January 31, 2010

Drobo in a Linux and Mac Environment

I purchased a Drobo (without Droboshare, the add-on network capability, as I've seen reports of it being slow and the price is a bit much for what it does) with the intent of backing up the music and various documents on my Linux box as well as photos and video that I've taken and have on my Mac. It's very quiet and seems to work well, once I worked through various things to get it working on my Gentoo box. It worked fine on my Kubuntu laptop.

Drobo Dashboard, that software that comes with the Drobo, only works on Windows and OS X, so I installed it on my Mac.

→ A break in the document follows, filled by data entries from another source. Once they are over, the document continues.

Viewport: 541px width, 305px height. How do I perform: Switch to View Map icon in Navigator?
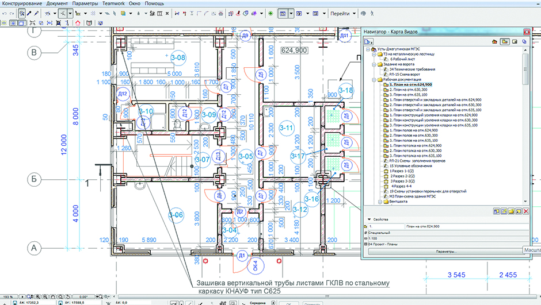click(504, 42)
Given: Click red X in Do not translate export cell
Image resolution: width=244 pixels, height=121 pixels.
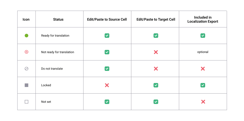Looking at the screenshot, I should 203,69.
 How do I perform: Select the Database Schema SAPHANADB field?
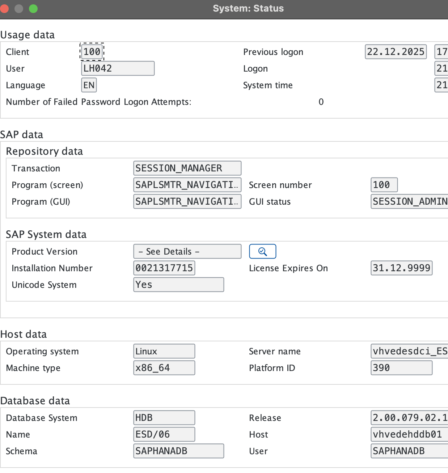tap(178, 451)
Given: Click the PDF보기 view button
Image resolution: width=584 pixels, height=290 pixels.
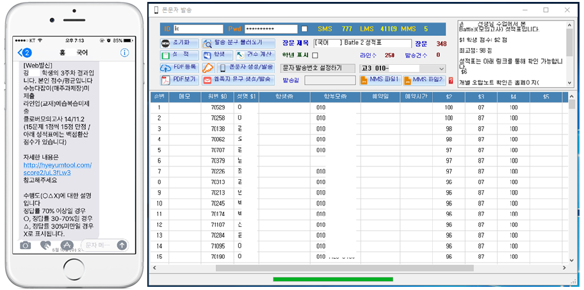Looking at the screenshot, I should pyautogui.click(x=179, y=80).
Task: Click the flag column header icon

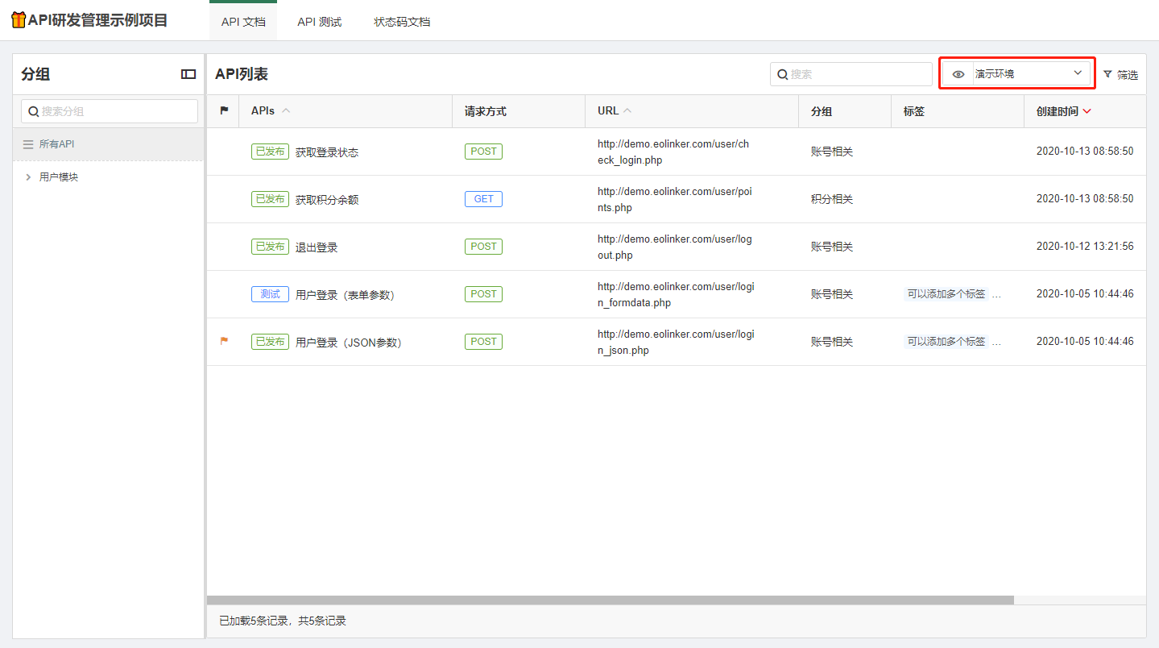Action: 224,111
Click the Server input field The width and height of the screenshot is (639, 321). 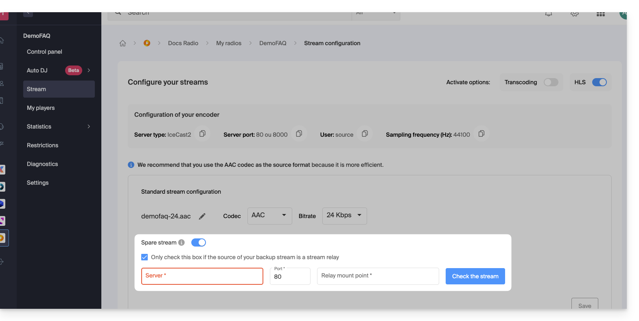[x=202, y=276]
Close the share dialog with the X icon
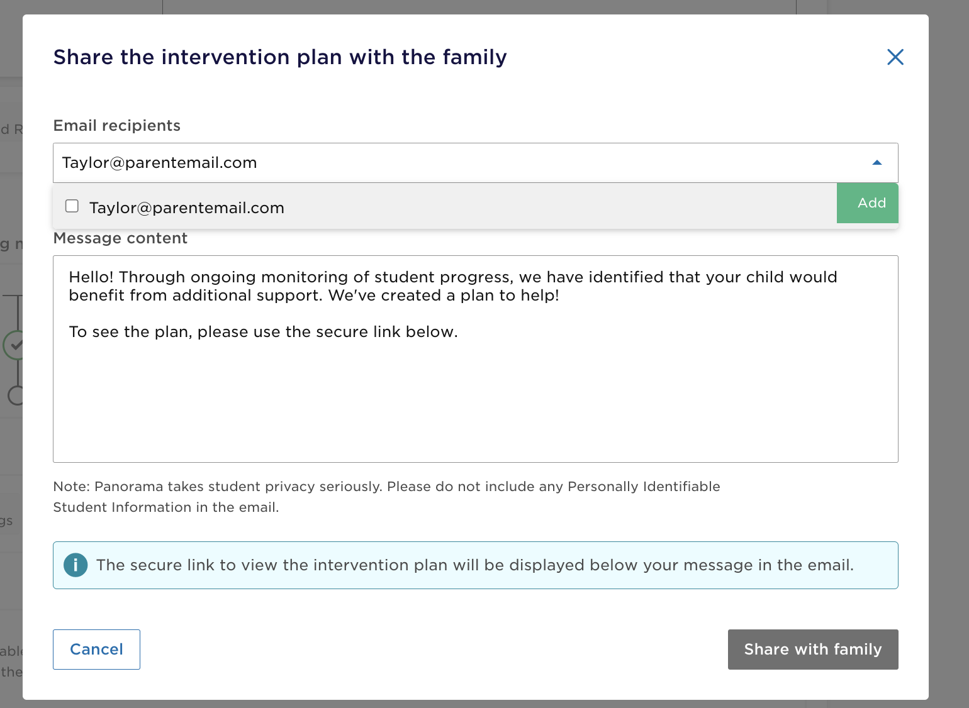Image resolution: width=969 pixels, height=708 pixels. point(895,57)
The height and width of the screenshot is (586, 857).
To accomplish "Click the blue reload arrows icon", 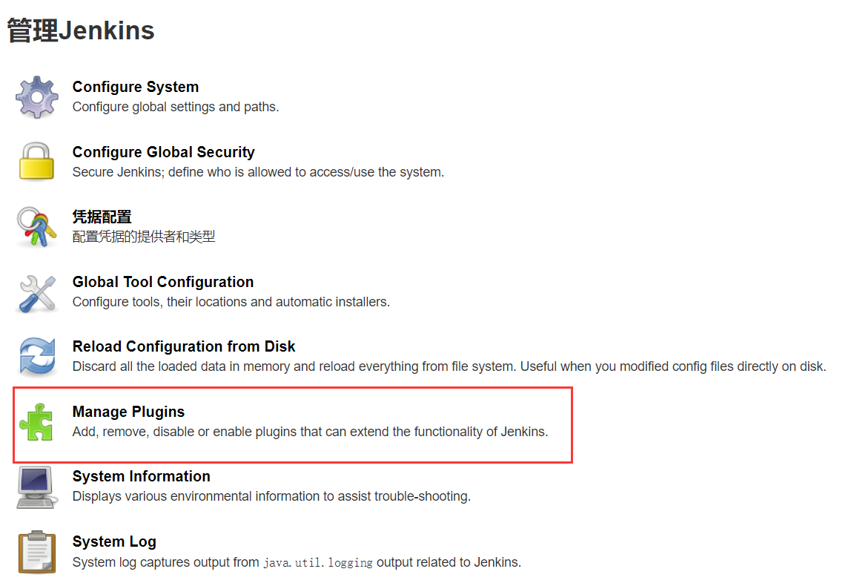I will [36, 357].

Drobo Dashboard only allowed formatting in NTFS, HFS+, and FAT32. EXT3 is only an allowable option with Droboshare, The Drobo website does point out Drobo-Utils, the Linux equivalent of the Drobo Dashboard, which does allow formatting in EXT3, so I installed that on my Kubuntu box and formatted the Drobo (I purchased 2 Western Digital 500 GB drives separately) for 2 TB. While it could go higher, the Drobo website mentions a limit of 2 TB, and I did not want to go beyond something that is known to work fine.

From there, I learned about using MacFUSE and fuse-ext2 on OS X to mount EXT3 partitions. I followed those instructions only to find out that the binary mounts the partition as read-only. Writing to the partition is in beta and would require changing a parameter in the source code and compiling it to get that capability. I really did not want to go that direction, so decided to look at formatting Drobo with HFS+.

I had difficulty getting the drive the mount in Gentoo. I already had HFS+ support compiled in the kernel, but found out that I needed to have advanced partition selection, EFI GUID partition support, and support for Large Block Devices enabled in the kernel. 64 bit apparently already has the Large Block Devices support enabled by default. I just had to enable the other two. Things worked fine after that. I plug in the Drobo and KDE finds it just like it does a flash drive. At this time, however, HFS+ support does not work for sizes greater than 2 TB. That's not an issue for me right now.